** Supplied entries follows **

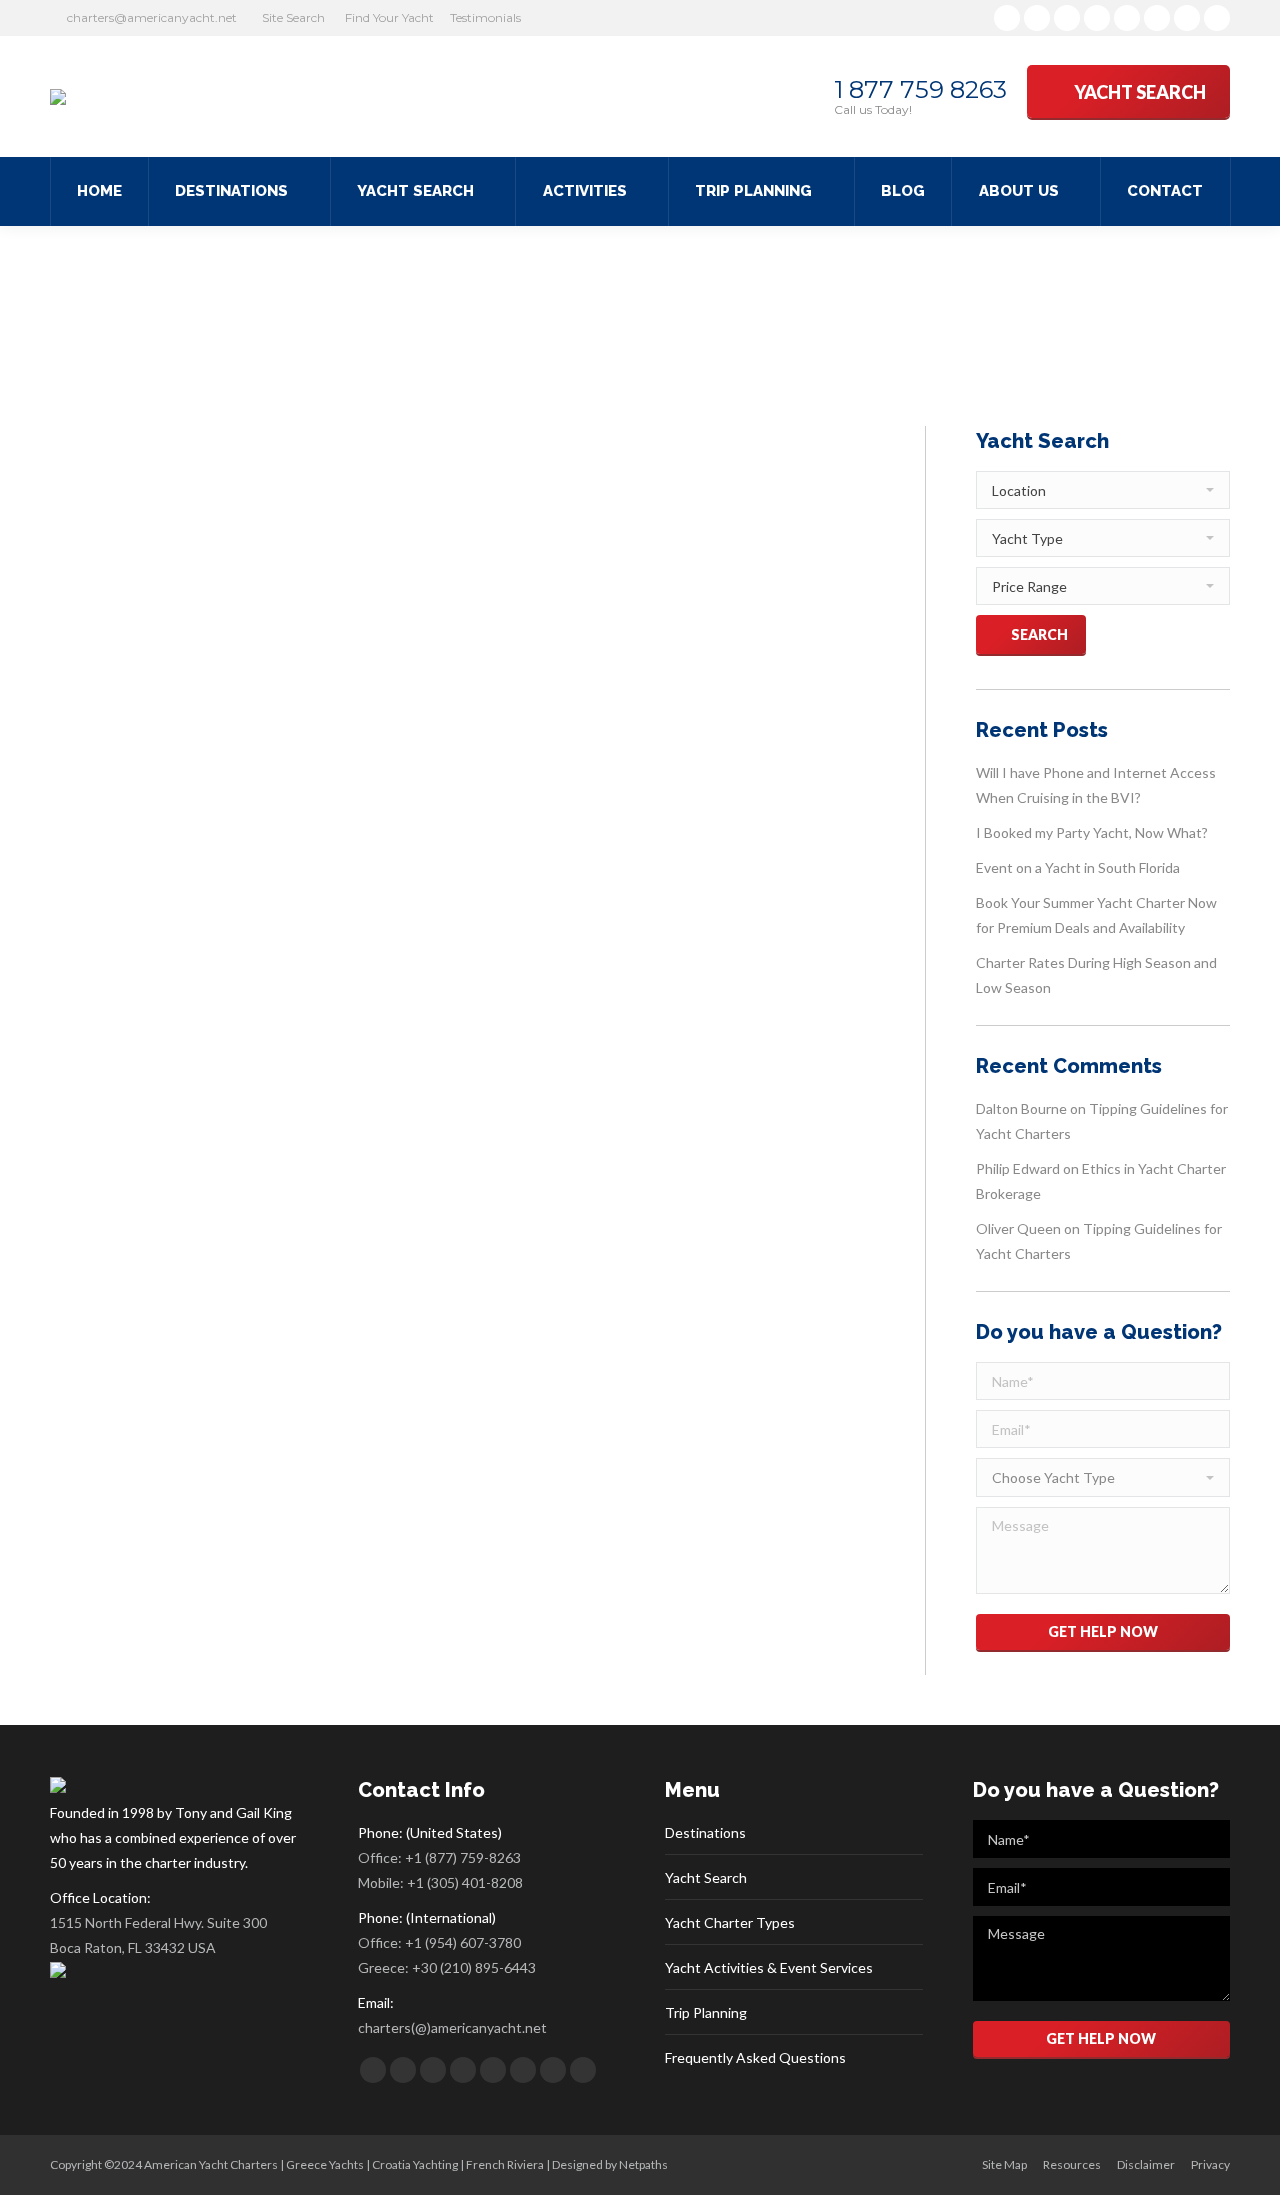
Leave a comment (447, 709)
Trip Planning (706, 2012)
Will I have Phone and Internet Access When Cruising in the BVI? (1096, 785)
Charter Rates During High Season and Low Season (1096, 975)
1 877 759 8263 (920, 89)
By (271, 709)
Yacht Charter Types (730, 1922)
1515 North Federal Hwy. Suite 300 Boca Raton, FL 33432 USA (158, 1935)
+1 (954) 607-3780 (463, 1942)
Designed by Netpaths (610, 2164)
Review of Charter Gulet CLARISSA (278, 672)
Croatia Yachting (415, 2164)
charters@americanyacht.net (152, 17)
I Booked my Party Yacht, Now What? (1092, 832)
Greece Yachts (325, 2164)
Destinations (705, 1832)
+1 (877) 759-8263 (463, 1857)
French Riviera (505, 2164)
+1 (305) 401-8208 (465, 1882)
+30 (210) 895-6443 (474, 1967)
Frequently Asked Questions (755, 2057)
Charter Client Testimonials (148, 709)
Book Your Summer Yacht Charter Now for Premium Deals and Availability (1096, 915)
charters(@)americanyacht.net (452, 2027)
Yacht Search (706, 1877)
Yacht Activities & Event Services (769, 1967)
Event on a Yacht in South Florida (1078, 867)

** End of Supplied entries **

> [Action item] Pull out the lines above in which the word "americanyacht" appears.

> [Response below]
charters@americanyacht.net (152, 17)
charters(@)americanyacht.net (452, 2027)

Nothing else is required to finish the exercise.